--- DOKUMENTABSCHNITT ---
<<<<

Gibt ein Arbeitnehmer zu, im Arbeitsverhältnis Unterschlagungen begangen zu haben und unterzeichnet er vor einem Notar ein Schuldanerkenntnis, so kann er gegen dessen Wirksamkeit grundsätzlich nicht mit Erfolg einwenden, die Methoden zu seiner Überführung seien unzulässig gewesen.
Mit diesem Urteil wies der 8. Senat des Bundesarbeitsgerichts (BAG) die Klage eines Einzelhandelkaufmanns gegen seinen ehemaligen Arbeitgeber ab. Er war zunächst bei diesem ausgebildet worden und dann vier Jahre lang bei ihr als Verkäufer im Getränkemarkt beschäftigt.
Nachdem durch Inventuren erhebliche Fehlbestände an Leergut aufgefallen waren, nahm die Beklagte Langzeitauswertungen vor und installierte Ende Juni 2006 eine für den Kläger nicht erkennbare Videokamera über seinem Arbeitsplatz an der Getränkemarkt-Kasse. Nach Angaben der Beklagten wurden so innerhalb von drei Arbeitstagen Unterschlagungen des Klägers in Höhe von 1.120,00 Euro aufgedeckt. Die Kassenauswertung ergab für zwei Monate einen Schaden von über 10.000,00 Euro.

>>>>

--- IHRE AUFGABE ---
Setzen Sie den Bericht über das BAG-Urteil zum notariellen Schuldanerkenntnis im Anschluss an seinen letzten Satz fort.

--- AUSZÜGE DER ZEILEN ---

<<<<

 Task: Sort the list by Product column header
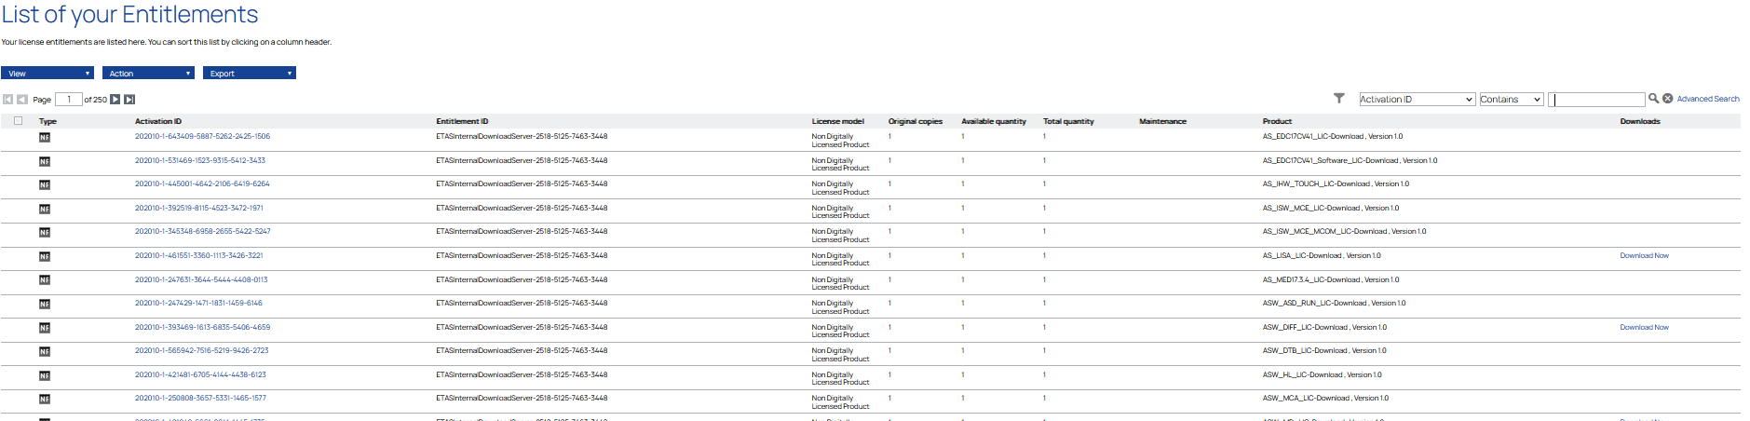point(1277,122)
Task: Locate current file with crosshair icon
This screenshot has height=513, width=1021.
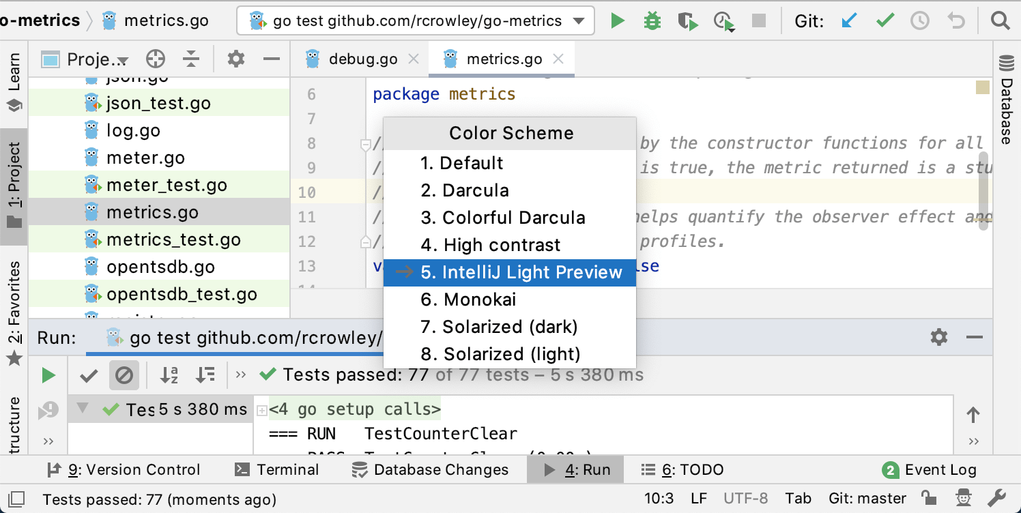Action: pos(156,59)
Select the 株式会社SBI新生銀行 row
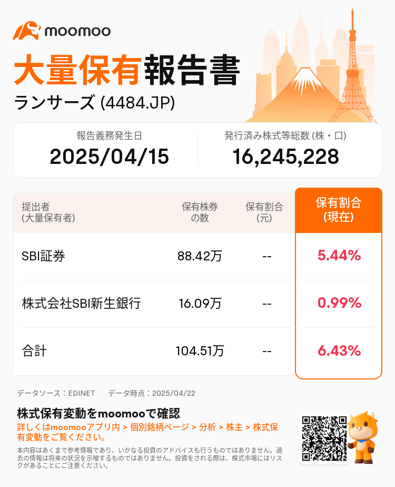The image size is (395, 487). pos(154,304)
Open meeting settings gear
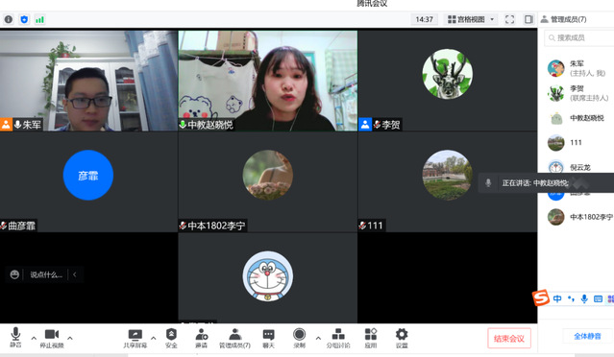 coord(402,338)
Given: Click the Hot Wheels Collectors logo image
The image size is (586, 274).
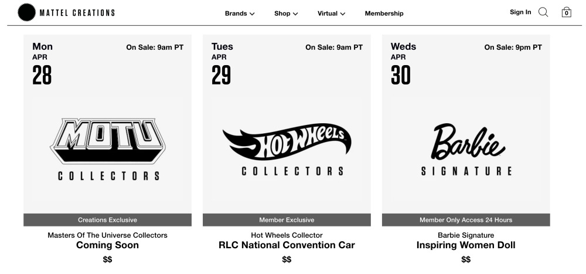Looking at the screenshot, I should coord(287,150).
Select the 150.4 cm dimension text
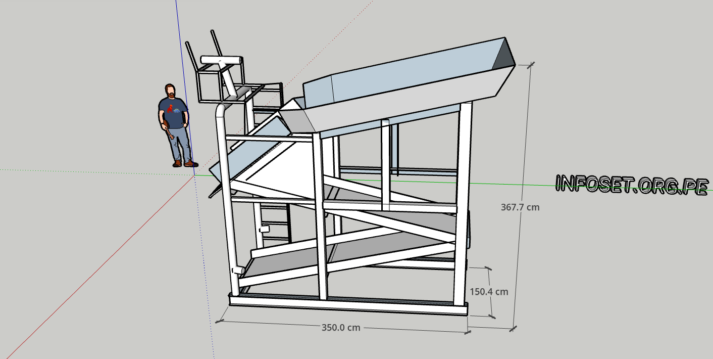The width and height of the screenshot is (713, 359). [x=488, y=291]
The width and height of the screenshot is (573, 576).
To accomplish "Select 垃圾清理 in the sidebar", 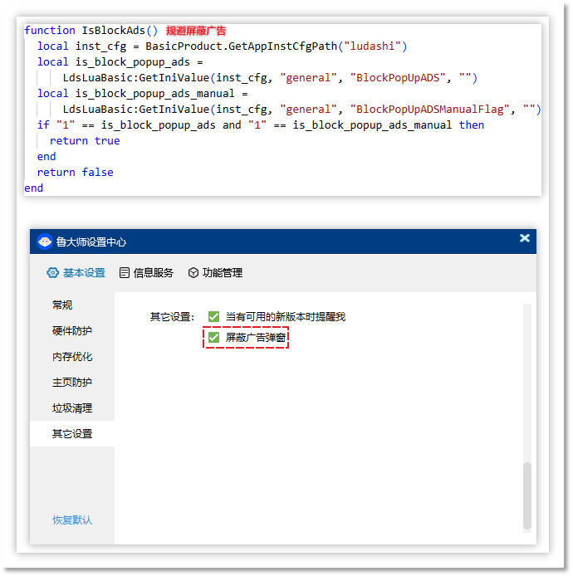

>>>>

--- SCHRIFTLICHE ANTWORT ---
Als der Kläger Ende Juli 2006 im Beisein der Betriebsratsvorsitzenden damit konfrontiert wurde, gab er zu, seit vier Jahren regelmäßig Geld genommen und dies mit fingierten Pfandbonzetteln verdeckt zu haben. Daraufhin bestätigte der Kläger handschriftlich, innerhalb von vier Jahren einen Gesamtschaden von wenigstens 110.000,00 Euro verursacht zu haben. Anschließend fuhr man zu einem Notar in die benachbarte Großstadt M., wo der Kläger ein vom Notar formuliertes Schuldanerkenntnis wegen von ihm begangener vorsätzlicher unerlaubter Handlungen in Höhe von 113.750,00 Euro zuzüglich Zinsen unterzeichnete. Zudem unterwarf er sich der sofortigen Zwangsvollstreckung. Allerdings wurde ihm eine monatliche Ratenzahlung in Höhe von 200,00 Euro eingeräumt.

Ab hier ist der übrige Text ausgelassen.